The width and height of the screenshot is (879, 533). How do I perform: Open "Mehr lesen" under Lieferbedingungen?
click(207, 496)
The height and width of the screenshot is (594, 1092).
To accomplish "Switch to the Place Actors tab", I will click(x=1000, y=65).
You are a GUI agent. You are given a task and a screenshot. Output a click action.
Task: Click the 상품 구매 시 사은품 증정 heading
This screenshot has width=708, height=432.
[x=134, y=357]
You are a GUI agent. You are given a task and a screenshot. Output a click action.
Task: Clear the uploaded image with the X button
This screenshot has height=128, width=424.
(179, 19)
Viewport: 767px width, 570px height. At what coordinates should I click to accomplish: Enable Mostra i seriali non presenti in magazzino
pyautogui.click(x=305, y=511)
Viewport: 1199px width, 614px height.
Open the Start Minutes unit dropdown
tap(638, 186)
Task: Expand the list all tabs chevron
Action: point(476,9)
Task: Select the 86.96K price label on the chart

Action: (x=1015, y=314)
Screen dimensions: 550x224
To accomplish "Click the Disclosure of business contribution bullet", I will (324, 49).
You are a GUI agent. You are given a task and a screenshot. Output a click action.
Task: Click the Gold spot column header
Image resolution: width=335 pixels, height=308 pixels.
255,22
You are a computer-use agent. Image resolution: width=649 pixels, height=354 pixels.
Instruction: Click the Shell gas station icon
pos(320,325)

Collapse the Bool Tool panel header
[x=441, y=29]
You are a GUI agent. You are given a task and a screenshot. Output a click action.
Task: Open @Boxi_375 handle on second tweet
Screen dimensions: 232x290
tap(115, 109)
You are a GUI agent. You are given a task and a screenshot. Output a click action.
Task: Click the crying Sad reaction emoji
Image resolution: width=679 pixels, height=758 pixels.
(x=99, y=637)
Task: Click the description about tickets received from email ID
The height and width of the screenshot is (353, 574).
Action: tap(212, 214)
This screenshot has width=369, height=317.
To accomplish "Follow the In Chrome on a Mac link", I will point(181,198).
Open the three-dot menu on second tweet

- - - -

- Problem -
Note down each line above where the word "second" occurs.

- Task result -
Task: Open @Boxi_375 handle on second tweet
Open the three-dot menu on second tweet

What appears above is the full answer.